A: In den meisten Fällen ja. Eine gute Vorbereitung ist wichtig:
- Schriftlicher Notfallplan für die Lehrer
- Medikamentenplan und ausreichend Medikamente mitgeben
- Eventuelle Notfallmedikation und Anleitung
- Kontaktdaten des behandelnden Arztes
- Klare Absprachen zu Aktivitäten mit erhöhtem Risiko (z.B. Schwimmen) Die Teilnahme fördert die soziale Integration und Selbstständigkeit.
F: Verwächst sich Epilepsie bei Kindern?
A: Bei vielen kindlichen Epilepsieformen besteht eine gute Chance, dass sie sich “verwachsen”. Etwa 70% der im Kindesalter beginnenden Epilepsien verlaufen sich bis zum Erwachsenenalter. Besonders gut sind die Prognosen bei bestimmten Syndromen wie der Rolando-Epilepsie oder der kindlichen Absence-Epilepsie. Die konsequente ärztliche Behandlung ist dennoch wichtig.
Soziale und psychologische Aspekte
F: Sollte ich anderen von meiner Epilepsie erzählen?
A: Die Entscheidung ist persönlich. Vorteile der Offenheit sind:
- Bessere Hilfe im Anfallsfall
- Verständnis für mögliche Einschränkungen
- Reduzierung von Missverständnissen
- Abbau von Stigmatisierung Mindestens enge Freunde, Familienmitglieder und direkte Kollegen sollten informiert sein, um im Notfall helfen zu können.
F: Wie gehe ich mit psychischen Belastungen durch die Epilepsie um?
A: Psychische Belastungen sind bei chronischen Erkrankungen normal. Hilfreich sind:
- Austausch in Selbsthilfegruppen
- Psychologische Beratung oder Therapie
- Entspannungstechniken (z.B. Progressive Muskelentspannung, Achtsamkeitsübungen)

————————

**Zur Aufgabe**
Gib den Abschnitt des Textauszugs zur Epilepsie wieder, beginnend bei „Soziale und psychologische“ und endend mit „die Epilepsie um?“. Ersetze dabei „Freunde“ durch „Bekannte“. Die Einträge stehen in keinem Zusammenhang mit dem Textauszug.

**Auszug der Einträge**
————————

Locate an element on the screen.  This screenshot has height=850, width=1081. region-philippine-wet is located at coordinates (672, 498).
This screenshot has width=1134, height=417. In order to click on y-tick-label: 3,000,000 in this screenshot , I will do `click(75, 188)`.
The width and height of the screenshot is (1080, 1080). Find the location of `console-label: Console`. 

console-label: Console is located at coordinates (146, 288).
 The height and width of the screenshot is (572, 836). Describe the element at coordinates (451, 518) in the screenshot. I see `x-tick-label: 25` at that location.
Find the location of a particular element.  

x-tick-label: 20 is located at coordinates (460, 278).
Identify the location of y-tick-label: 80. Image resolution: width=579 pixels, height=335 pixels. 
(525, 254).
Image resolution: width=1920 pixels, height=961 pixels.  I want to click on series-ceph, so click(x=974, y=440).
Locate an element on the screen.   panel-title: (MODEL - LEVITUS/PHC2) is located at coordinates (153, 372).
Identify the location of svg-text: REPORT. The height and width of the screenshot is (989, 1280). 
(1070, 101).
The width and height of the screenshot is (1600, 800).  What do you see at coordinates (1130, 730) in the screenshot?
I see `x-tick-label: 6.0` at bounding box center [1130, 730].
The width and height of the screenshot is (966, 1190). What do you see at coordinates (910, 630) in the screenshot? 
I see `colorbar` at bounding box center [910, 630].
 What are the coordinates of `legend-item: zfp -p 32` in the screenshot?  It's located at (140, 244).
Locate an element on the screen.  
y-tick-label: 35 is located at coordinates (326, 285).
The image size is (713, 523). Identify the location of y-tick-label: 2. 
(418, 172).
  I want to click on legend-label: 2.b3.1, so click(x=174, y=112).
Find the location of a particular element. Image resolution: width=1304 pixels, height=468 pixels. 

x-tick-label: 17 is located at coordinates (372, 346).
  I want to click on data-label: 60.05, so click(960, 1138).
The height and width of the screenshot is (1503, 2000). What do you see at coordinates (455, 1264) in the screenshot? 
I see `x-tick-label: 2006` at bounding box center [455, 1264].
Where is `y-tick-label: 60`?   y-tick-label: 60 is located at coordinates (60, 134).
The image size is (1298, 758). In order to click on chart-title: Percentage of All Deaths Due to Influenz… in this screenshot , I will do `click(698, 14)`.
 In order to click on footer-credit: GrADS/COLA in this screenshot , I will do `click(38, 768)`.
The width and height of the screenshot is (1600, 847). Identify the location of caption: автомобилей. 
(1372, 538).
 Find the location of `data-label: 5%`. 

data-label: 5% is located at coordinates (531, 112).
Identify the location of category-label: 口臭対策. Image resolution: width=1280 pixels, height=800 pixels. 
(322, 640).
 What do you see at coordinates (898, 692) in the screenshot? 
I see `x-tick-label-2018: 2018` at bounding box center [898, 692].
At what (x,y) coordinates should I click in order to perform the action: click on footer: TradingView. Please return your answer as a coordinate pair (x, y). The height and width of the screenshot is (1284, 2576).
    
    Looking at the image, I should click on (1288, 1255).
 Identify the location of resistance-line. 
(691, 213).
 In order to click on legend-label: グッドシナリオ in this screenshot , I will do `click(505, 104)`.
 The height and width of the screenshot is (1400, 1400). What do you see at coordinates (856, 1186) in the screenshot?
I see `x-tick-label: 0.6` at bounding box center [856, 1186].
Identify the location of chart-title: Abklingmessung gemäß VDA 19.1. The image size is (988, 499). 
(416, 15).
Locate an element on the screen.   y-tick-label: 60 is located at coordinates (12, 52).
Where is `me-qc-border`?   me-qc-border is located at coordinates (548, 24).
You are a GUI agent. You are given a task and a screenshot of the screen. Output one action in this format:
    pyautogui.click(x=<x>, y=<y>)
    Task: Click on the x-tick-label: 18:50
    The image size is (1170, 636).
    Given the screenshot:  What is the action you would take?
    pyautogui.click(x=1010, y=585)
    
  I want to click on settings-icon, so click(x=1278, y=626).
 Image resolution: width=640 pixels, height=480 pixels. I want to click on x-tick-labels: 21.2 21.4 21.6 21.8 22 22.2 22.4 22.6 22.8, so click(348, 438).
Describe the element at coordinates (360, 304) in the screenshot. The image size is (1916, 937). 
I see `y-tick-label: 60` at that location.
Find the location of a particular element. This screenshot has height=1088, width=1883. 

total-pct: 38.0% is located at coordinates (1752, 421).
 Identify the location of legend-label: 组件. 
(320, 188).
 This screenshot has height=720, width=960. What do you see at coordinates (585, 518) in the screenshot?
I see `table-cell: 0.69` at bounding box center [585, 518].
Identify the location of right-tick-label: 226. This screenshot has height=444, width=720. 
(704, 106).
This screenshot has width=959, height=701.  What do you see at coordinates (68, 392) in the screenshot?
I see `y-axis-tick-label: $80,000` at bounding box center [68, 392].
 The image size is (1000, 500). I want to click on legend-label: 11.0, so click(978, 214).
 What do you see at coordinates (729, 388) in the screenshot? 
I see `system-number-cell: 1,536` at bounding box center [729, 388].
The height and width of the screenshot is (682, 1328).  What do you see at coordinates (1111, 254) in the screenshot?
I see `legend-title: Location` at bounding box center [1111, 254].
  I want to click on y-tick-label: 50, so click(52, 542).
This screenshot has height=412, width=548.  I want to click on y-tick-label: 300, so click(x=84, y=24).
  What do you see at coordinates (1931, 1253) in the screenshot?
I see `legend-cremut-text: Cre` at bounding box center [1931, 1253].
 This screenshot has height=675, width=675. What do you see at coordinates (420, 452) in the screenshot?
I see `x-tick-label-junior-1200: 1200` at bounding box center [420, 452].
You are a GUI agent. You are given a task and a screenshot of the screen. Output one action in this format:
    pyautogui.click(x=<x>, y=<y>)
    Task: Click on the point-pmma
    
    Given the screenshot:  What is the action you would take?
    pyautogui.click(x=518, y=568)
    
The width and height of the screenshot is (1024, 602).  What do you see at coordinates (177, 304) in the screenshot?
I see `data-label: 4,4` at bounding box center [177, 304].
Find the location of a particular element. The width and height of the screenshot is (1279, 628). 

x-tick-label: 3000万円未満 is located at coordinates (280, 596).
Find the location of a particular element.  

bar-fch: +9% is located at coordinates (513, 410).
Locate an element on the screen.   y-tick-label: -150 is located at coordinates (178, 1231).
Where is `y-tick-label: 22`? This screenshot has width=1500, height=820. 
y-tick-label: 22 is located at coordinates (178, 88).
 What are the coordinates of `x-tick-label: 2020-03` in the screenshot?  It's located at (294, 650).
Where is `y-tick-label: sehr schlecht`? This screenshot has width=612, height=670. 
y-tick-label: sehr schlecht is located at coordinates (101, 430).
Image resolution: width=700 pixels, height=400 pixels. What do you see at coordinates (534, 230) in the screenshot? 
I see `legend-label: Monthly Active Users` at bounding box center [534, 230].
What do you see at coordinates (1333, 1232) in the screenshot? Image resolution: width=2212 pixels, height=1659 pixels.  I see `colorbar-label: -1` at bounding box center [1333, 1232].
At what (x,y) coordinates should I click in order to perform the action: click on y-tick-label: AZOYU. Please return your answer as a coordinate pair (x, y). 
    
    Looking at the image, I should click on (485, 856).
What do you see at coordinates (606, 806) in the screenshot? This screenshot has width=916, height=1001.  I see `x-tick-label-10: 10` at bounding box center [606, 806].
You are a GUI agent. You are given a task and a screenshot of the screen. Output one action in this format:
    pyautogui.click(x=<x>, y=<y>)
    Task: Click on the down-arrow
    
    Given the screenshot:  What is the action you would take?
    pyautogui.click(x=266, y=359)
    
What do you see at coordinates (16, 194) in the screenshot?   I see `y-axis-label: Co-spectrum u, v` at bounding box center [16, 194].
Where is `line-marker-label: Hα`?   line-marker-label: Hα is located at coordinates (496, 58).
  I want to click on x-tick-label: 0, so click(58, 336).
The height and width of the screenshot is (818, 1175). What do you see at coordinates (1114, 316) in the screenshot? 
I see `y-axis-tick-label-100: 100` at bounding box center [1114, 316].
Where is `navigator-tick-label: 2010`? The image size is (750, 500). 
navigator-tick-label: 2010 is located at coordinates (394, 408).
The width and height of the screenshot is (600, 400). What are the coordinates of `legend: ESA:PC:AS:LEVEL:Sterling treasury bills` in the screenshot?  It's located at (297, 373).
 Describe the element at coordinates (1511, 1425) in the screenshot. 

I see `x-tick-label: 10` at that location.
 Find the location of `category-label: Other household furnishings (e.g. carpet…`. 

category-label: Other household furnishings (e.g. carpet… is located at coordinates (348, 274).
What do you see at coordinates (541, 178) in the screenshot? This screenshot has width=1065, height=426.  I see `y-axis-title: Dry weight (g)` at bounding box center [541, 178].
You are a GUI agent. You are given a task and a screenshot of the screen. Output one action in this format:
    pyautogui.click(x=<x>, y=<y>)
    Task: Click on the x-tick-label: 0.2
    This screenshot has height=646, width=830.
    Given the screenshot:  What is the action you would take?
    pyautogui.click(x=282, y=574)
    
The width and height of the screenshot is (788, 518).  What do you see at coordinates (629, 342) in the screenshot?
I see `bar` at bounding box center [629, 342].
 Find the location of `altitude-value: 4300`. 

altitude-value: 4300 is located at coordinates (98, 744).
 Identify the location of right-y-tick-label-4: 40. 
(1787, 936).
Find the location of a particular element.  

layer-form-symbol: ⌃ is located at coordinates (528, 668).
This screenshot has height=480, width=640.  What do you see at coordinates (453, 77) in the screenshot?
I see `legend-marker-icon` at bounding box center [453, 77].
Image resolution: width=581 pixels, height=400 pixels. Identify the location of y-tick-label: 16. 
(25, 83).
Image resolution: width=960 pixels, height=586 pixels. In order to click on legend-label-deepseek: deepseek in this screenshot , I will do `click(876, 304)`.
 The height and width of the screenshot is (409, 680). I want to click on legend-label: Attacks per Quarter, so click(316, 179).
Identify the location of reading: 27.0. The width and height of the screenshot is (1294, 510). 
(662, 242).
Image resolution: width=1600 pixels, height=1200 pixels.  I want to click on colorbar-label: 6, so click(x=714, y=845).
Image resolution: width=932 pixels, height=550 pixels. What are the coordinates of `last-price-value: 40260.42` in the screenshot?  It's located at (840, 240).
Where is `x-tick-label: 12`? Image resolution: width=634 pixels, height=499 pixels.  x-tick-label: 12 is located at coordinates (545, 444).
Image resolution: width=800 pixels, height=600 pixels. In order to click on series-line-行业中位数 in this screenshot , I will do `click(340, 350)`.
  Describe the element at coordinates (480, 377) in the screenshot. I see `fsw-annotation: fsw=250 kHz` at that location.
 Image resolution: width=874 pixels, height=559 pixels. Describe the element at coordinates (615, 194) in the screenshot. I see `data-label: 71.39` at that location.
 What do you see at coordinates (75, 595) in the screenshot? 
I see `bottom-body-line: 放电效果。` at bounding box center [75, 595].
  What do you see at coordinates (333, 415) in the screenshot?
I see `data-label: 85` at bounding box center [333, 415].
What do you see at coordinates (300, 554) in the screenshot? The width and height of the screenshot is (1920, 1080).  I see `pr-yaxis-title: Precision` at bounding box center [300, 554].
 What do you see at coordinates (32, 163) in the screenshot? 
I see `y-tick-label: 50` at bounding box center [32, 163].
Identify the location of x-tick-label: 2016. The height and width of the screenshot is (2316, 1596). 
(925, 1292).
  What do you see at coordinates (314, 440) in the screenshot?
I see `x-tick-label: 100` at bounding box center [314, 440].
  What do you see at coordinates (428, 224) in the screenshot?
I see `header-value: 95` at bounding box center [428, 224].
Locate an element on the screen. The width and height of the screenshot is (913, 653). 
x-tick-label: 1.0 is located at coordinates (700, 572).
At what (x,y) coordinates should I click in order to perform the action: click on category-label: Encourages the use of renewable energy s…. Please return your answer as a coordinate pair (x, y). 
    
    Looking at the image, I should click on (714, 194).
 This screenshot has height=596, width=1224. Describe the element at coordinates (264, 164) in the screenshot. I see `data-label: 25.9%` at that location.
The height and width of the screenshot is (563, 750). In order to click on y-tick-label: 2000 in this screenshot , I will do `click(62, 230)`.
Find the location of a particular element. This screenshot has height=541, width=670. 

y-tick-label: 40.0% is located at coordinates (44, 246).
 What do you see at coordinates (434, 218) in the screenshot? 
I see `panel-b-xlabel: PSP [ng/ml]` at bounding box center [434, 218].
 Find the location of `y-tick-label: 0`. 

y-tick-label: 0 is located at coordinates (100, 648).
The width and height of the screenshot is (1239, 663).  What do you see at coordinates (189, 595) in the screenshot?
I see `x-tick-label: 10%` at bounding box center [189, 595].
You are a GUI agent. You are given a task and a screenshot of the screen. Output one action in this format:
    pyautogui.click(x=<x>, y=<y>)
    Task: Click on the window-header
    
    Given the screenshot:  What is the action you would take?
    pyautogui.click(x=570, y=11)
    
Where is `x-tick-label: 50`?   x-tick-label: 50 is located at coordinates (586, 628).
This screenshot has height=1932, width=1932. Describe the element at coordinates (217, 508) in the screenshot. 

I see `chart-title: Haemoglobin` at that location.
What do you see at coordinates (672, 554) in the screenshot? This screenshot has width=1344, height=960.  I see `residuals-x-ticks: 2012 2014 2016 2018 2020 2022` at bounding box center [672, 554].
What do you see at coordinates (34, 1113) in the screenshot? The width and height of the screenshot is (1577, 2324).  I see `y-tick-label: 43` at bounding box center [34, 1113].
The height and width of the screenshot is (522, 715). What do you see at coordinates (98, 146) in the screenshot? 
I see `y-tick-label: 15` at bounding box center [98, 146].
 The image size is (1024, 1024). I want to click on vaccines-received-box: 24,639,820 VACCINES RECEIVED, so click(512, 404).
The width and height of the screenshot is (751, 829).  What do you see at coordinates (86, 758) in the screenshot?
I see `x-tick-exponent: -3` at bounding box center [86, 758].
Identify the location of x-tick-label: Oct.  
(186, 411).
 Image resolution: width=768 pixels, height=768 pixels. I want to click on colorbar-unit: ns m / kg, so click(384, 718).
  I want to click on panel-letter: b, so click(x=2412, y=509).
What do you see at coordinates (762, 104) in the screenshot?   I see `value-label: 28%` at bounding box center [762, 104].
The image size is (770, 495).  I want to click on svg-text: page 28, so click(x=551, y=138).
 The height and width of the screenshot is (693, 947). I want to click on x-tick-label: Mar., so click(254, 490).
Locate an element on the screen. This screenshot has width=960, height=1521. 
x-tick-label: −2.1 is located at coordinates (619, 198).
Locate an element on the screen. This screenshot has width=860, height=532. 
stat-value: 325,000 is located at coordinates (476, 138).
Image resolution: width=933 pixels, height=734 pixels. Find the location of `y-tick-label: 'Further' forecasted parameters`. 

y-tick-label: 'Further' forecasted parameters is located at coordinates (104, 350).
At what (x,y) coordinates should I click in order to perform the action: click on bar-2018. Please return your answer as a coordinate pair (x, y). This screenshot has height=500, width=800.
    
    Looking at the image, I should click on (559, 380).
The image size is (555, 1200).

————————

**Ergebnis der Aufgabe**
Soziale und psychologische Aspekte
F: Sollte ich anderen von meiner Epilepsie erzählen?
A: Die Entscheidung ist persönlich. Vorteile der Offenheit sind:
- Bessere Hilfe im Anfallsfall
- Verständnis für mögliche Einschränkungen
- Reduzierung von Missverständnissen
- Abbau von Stigmatisierung Mindestens enge Bekannte, Familienmitglieder und direkte Kollegen sollten informiert sein, um im Notfall helfen zu können.
F: Wie gehe ich mit psychischen Belastungen durch die Epilepsie um?